Records for the exercise START
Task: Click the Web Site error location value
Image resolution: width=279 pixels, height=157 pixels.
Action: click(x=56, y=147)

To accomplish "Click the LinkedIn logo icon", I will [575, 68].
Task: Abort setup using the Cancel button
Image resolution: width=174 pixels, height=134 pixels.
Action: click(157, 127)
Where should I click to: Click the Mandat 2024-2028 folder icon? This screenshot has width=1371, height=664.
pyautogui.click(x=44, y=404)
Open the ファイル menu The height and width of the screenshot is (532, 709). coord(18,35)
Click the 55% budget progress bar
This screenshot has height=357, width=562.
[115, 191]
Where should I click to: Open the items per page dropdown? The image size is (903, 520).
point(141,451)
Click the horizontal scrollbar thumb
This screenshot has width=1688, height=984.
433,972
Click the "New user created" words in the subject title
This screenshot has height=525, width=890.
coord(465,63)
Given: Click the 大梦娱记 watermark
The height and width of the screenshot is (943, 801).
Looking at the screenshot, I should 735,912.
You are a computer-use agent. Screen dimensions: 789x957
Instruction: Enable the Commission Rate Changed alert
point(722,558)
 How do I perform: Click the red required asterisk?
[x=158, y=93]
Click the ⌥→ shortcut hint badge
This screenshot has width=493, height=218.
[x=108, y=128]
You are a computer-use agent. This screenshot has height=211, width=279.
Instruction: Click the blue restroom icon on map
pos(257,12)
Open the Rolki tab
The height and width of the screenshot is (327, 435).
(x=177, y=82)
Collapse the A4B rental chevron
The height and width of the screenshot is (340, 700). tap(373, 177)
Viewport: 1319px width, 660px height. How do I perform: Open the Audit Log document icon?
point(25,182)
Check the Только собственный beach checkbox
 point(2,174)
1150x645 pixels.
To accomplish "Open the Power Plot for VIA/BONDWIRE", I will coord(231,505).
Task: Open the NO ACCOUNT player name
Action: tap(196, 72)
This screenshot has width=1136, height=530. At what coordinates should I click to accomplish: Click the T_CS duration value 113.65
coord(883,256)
Records for the exercise END
** About this task **
Retype, exactly and in full, the lines above from the one containing "Image resolution: width=279" through the one containing "Given: Click the 大梦娱记 watermark".

** Solution to this problem **
Image resolution: width=279 pixels, height=157 pixels.
Action: click(x=56, y=147)

To accomplish "Click the LinkedIn logo icon", I will [575, 68].
Task: Abort setup using the Cancel button
Image resolution: width=174 pixels, height=134 pixels.
Action: click(157, 127)
Where should I click to: Click the Mandat 2024-2028 folder icon? This screenshot has width=1371, height=664.
pyautogui.click(x=44, y=404)
Open the ファイル menu The height and width of the screenshot is (532, 709). coord(18,35)
Click the 55% budget progress bar
This screenshot has height=357, width=562.
[115, 191]
Where should I click to: Open the items per page dropdown? The image size is (903, 520).
point(141,451)
Click the horizontal scrollbar thumb
This screenshot has width=1688, height=984.
433,972
Click the "New user created" words in the subject title
This screenshot has height=525, width=890.
coord(465,63)
Given: Click the 大梦娱记 watermark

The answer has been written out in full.